### Texte présenté
□ □ □ □ □

Les dotations de quelque 12.000 communes devraient diminuer en 2019
Un peu plus du tiers des communes devraient connaître, en 2019, une baisse de leur dotation globale de fonctionnement (DGF), contre près de la moitié l'an dernier. Le comité des finances locales a obtenu, mardi, cette donnée encore provisoire. Lors d'une séance plénière, l'instance a rendu ses arbitrages sur l'évolution de plusieurs dotations et fait une mise au point sur la réforme de la dotation globale de fonctionnement.
La colère que les maires avaient manifestée l'an dernier au sujet de la diminution de la dotation globale de fonctionnement (DGF) de près de la moitié des communes (16.000) pourrait baisser d'un cran cette année. En effet, les communes qui connaîtront ce sort en 2019 devraient être environ 12.000, a indiqué, mardi 13 février, le président du comité des finances locales (CFL).

□ □ □ □ □

### Enregistrements présentés

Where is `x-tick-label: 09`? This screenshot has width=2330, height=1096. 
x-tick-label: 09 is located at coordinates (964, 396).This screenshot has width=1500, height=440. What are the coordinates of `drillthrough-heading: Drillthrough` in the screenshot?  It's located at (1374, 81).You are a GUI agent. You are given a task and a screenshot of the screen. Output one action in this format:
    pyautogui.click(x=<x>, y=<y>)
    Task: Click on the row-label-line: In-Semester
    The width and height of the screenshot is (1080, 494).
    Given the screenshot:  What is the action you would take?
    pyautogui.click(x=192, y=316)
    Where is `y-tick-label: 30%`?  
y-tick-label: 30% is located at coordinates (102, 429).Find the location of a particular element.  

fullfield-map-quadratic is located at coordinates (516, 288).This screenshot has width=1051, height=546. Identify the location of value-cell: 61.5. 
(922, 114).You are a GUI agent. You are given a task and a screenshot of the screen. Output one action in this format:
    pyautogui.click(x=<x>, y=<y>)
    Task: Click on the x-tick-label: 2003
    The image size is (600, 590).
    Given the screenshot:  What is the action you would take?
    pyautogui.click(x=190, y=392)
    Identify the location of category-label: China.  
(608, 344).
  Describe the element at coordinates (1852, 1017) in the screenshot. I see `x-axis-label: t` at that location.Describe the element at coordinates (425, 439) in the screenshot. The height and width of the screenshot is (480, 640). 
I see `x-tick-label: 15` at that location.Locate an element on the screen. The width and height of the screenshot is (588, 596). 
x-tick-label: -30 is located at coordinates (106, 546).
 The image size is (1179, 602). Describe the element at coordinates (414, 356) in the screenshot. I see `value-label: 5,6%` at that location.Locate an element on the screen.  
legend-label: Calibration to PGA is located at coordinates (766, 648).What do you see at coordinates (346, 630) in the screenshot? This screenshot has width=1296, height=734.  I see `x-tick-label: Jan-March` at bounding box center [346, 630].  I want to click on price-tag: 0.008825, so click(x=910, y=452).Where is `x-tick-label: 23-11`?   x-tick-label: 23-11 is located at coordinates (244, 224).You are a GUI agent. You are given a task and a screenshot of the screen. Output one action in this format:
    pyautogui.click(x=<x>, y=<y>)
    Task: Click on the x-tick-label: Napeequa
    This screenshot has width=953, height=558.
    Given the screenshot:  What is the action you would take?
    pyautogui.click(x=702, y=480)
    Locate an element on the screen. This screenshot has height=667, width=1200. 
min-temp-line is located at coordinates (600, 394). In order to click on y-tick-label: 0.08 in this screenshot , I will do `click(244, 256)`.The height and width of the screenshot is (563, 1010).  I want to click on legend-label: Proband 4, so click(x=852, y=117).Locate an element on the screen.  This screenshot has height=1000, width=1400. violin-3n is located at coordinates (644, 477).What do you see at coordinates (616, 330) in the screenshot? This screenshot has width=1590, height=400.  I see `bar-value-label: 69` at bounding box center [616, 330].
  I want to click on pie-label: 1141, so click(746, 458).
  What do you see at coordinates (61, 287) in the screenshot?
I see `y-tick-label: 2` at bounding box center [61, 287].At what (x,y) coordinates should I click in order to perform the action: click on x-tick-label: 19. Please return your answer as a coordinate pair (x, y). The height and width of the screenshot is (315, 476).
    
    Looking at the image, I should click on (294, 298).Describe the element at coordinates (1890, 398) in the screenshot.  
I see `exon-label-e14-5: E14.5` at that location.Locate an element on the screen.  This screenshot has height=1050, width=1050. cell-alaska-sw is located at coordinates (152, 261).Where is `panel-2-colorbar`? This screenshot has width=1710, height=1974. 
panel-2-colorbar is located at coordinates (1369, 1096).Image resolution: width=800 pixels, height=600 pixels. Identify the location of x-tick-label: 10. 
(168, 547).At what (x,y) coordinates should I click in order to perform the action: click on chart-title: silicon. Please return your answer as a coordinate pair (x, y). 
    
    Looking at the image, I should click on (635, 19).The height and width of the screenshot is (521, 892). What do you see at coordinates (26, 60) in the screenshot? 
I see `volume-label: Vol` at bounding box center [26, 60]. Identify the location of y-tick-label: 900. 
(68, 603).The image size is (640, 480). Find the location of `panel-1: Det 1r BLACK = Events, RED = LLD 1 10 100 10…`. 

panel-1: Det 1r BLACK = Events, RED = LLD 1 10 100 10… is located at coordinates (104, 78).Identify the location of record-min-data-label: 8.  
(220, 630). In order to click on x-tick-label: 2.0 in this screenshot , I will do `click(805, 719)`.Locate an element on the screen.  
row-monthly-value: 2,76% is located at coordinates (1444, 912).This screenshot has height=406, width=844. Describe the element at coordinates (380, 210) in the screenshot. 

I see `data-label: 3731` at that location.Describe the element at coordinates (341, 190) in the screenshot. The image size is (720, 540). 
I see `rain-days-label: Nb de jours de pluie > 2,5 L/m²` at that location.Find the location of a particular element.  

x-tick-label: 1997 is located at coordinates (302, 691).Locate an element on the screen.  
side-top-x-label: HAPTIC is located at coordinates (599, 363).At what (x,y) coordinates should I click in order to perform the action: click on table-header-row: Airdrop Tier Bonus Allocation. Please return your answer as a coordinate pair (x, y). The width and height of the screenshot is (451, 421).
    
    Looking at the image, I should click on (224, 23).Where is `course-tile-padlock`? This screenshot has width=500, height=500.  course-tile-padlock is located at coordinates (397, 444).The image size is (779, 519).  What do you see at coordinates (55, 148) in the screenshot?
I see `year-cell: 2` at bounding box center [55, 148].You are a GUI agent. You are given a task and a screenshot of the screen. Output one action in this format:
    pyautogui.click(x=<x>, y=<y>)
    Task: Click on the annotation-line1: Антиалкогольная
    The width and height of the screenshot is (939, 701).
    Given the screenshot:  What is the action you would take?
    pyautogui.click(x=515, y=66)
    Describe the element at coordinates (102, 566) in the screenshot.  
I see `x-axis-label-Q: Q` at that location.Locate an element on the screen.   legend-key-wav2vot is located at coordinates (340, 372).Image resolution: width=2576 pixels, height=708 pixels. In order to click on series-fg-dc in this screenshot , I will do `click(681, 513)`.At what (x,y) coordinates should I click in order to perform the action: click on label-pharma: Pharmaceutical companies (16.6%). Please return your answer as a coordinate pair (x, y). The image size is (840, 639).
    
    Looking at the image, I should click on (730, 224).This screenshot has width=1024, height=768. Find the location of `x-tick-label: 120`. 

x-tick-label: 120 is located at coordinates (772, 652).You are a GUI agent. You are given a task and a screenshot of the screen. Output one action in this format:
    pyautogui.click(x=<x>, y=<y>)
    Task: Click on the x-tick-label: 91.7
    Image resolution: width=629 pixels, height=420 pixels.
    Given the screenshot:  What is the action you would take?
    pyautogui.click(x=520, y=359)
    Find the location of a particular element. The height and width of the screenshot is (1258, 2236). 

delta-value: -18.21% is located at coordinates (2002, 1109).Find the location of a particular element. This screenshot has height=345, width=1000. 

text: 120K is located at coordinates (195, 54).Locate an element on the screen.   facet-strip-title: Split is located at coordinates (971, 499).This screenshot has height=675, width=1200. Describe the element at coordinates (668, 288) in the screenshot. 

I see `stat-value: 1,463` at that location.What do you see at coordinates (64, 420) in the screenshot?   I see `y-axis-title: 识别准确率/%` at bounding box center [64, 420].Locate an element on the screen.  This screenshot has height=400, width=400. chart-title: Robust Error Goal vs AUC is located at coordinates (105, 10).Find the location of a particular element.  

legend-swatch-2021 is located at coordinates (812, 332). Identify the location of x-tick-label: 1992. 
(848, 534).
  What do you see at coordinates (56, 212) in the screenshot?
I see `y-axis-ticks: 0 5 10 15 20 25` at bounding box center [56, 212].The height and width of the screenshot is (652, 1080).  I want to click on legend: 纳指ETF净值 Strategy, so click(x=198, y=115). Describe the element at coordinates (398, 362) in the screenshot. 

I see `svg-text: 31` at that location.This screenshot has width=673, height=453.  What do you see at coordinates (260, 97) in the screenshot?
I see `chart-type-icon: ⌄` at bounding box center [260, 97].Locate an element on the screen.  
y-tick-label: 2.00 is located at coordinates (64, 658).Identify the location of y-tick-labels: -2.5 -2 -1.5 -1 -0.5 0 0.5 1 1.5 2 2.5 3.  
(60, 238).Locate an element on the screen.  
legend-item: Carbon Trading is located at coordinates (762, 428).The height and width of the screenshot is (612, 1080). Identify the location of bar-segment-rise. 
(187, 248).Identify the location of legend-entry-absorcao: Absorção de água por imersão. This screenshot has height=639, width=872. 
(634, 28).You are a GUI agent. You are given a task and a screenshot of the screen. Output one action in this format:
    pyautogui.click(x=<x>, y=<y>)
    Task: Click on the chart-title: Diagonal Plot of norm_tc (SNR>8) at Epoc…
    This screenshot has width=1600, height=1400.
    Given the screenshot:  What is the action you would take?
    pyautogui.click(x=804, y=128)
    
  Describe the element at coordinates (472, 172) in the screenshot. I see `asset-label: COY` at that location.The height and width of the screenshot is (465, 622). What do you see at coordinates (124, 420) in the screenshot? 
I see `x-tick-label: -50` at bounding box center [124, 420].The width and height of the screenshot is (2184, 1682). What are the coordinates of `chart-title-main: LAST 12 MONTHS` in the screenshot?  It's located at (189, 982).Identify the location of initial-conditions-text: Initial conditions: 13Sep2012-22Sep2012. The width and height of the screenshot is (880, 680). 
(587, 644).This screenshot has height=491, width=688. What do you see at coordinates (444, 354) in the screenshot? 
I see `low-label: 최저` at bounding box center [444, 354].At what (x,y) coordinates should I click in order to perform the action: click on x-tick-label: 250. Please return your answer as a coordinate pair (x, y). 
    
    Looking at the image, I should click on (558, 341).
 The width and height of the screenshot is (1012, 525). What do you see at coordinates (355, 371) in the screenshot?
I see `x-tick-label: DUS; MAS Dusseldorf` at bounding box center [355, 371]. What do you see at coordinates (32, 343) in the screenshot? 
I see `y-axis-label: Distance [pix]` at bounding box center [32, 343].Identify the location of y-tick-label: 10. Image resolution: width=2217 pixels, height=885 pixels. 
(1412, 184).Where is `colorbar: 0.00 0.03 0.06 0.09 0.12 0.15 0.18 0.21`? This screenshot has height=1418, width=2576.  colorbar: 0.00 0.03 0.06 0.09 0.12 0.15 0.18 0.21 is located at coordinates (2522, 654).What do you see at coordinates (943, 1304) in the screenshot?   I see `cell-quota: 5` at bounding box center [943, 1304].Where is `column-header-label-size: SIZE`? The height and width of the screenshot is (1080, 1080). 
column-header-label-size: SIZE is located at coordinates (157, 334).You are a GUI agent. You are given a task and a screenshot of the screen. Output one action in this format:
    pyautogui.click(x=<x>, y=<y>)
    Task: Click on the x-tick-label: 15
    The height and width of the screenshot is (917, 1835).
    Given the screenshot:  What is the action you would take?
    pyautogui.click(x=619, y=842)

□ □ □ □ □

### Actions demandées
**1)** D'après l'article sur les dotations des communes, combien de communes avaient subi une diminution de leur dotation globale de fonctionnement l'an dernier ?
**2)** En vous appuyant sur l'article consacré aux dotations des communes, expliquez pourquoi la colère des maires pourrait baisser d'un cran cette année.
**3)** Reprenez l'article sur les dotations des communes après sa dernière phrase et rédigez-en la suite.
Les enregistrements proviennent d'une source distincte de celle du texte.

### Réponses par tâche
**1)** Près de la moitié des communes, soit 16.000.

**2)** Les communes dont la dotation globale de fonctionnement diminuera en 2019 devraient être environ 12.000. L'an dernier, cette baisse avait touché près de la moitié des communes, soit 16.000.

**3)**
La réduction des attributions de dotations versées aux communes est liée en grande partie à "l'écrêtement" de la dotation forfaitaire, la principale composante de la DGF. Cet écrêtement permet de financer en particulier la progression des dotations de péréquation du secteur communal et les montants supplémentaires de dotations attribués aux communes dont la population croît. L'an dernier, cette "minoration" avait affecté quelque 21.000 communes, déterminées sur la base de critères de richesse. En 2019, elle devrait toucher un nombre inférieur de communes : environ 19.500 communes, selon les estimations de la direction générale des collectivités locales (DGCL). L'an dernier, la réduction de la dotation forfaitaire "se téléscopait" avec les effets de la carte intercommunale mise en œuvre le 1er janvier 2017, a rappelé mardi André Laignel lors d'une conférence de presse à l'issue de la séance plénière du CFL. Un concours de circonstances que l'on ne retrouvera pas cette année, puisqu'en 2018, les périmètres intercommunaux n'ont quasiment pas été modifiés.
La DGF, stable "globalement"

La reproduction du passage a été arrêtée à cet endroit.